- [What to do]:
Exactly reproduce each of the entries shown below.
[Records for this exercise Boundary: Start]
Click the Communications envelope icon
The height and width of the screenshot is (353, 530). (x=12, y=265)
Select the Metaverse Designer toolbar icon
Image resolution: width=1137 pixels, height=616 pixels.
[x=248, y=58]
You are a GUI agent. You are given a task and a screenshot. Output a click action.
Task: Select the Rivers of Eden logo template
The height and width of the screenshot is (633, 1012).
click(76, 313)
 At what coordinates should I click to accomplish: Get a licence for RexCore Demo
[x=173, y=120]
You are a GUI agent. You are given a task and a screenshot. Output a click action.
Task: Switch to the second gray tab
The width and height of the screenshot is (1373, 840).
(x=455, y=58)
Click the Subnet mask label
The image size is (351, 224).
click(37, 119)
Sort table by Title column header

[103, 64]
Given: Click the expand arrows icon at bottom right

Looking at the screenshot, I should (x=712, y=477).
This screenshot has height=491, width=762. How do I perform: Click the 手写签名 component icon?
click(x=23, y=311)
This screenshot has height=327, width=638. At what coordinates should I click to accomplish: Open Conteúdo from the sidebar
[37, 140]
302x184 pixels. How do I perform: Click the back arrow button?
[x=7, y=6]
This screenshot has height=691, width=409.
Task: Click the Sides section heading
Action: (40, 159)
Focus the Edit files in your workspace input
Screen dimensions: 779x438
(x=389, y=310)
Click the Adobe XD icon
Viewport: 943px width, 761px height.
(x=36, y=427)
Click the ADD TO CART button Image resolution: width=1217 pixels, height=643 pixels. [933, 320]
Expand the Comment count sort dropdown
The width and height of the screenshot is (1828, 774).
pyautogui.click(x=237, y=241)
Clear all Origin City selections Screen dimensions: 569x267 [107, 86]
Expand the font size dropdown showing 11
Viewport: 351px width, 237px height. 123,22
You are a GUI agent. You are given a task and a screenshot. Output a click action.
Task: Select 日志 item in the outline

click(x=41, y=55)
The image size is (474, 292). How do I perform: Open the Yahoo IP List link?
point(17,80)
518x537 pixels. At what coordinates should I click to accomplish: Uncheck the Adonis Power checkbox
[Records for this exercise Boundary: End]
- [Completed task]:
Click the Communications envelope icon
The height and width of the screenshot is (353, 530). (x=12, y=265)
Select the Metaverse Designer toolbar icon
Image resolution: width=1137 pixels, height=616 pixels.
[x=248, y=58]
You are a GUI agent. You are given a task and a screenshot. Output a click action.
Task: Select the Rivers of Eden logo template
The height and width of the screenshot is (633, 1012).
click(76, 313)
 At what coordinates should I click to accomplish: Get a licence for RexCore Demo
[x=173, y=120]
You are a GUI agent. You are given a task and a screenshot. Output a click action.
Task: Switch to the second gray tab
The width and height of the screenshot is (1373, 840).
(x=455, y=58)
Click the Subnet mask label
The image size is (351, 224).
click(37, 119)
Sort table by Title column header

[103, 64]
Given: Click the expand arrows icon at bottom right

Looking at the screenshot, I should (x=712, y=477).
This screenshot has height=491, width=762. How do I perform: Click the 手写签名 component icon?
click(x=23, y=311)
This screenshot has height=327, width=638. At what coordinates should I click to accomplish: Open Conteúdo from the sidebar
[37, 140]
302x184 pixels. How do I perform: Click the back arrow button?
[x=7, y=6]
This screenshot has height=691, width=409.
Task: Click the Sides section heading
Action: (40, 159)
Focus the Edit files in your workspace input
Screen dimensions: 779x438
(x=389, y=310)
Click the Adobe XD icon
Viewport: 943px width, 761px height.
(x=36, y=427)
Click the ADD TO CART button Image resolution: width=1217 pixels, height=643 pixels. [933, 320]
Expand the Comment count sort dropdown
The width and height of the screenshot is (1828, 774).
pyautogui.click(x=237, y=241)
Clear all Origin City selections Screen dimensions: 569x267 [107, 86]
Expand the font size dropdown showing 11
Viewport: 351px width, 237px height. 123,22
You are a GUI agent. You are given a task and a screenshot. Output a click action.
Task: Select 日志 item in the outline

click(x=41, y=55)
The image size is (474, 292). How do I perform: Open the Yahoo IP List link?
point(17,80)
518x537 pixels. At what coordinates should I click to accomplish: Uncheck the Adonis Power checkbox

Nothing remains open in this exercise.